• _Task requirements_
All lines that hold the string "will" should be copied. Find them in the listing below.

• _Supplied information_
--- START ---

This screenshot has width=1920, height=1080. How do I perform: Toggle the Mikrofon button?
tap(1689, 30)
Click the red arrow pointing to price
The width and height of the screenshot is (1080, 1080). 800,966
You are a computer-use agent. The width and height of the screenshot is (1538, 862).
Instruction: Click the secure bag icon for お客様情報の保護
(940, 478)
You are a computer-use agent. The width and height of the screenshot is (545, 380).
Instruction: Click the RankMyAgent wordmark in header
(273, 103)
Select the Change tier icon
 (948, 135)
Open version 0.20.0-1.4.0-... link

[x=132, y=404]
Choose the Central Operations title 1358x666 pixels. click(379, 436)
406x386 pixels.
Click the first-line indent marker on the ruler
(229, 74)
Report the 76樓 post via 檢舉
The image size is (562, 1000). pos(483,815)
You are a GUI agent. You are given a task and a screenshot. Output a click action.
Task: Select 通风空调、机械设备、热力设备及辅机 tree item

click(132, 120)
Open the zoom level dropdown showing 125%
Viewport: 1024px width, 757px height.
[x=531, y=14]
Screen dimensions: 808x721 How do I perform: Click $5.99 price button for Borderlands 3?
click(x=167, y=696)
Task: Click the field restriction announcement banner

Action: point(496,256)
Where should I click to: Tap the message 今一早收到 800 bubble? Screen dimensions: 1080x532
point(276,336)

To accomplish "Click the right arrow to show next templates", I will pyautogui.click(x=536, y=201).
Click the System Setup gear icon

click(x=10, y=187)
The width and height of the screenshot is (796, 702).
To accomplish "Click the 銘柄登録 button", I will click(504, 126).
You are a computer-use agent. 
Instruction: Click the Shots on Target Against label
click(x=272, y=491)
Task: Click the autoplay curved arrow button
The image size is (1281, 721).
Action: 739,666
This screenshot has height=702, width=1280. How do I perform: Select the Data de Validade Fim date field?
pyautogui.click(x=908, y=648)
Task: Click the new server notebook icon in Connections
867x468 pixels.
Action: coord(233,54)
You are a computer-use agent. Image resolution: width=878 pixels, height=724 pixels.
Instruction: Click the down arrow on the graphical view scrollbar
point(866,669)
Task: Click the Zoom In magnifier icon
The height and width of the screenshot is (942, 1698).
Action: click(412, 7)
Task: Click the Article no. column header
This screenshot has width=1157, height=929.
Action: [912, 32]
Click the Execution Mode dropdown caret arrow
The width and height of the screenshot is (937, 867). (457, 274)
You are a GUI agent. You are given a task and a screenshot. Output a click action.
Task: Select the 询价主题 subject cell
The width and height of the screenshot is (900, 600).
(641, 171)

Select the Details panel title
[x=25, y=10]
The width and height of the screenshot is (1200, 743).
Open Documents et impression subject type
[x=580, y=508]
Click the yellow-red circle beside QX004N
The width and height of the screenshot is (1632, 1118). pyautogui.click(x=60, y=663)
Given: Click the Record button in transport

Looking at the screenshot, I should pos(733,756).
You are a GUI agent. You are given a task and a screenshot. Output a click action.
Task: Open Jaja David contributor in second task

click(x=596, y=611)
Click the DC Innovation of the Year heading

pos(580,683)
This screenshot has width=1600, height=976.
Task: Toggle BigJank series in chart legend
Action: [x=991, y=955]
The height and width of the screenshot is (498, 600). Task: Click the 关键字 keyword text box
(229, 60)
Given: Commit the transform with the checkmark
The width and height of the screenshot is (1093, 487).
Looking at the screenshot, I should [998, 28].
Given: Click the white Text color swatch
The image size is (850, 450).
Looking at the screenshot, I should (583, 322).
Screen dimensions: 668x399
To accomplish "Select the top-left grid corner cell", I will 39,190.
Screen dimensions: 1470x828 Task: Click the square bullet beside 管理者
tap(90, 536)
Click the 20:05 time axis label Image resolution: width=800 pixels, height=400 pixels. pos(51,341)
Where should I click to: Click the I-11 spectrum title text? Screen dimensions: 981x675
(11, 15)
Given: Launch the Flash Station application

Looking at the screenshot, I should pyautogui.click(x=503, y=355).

--- END ---

• _Solution for this exercise_
To accomplish "Click the right arrow to show next templates", I will pyautogui.click(x=536, y=201).
To accomplish "Click the 銘柄登録 button", I will click(504, 126).
To accomplish "Select the top-left grid corner cell", I will 39,190.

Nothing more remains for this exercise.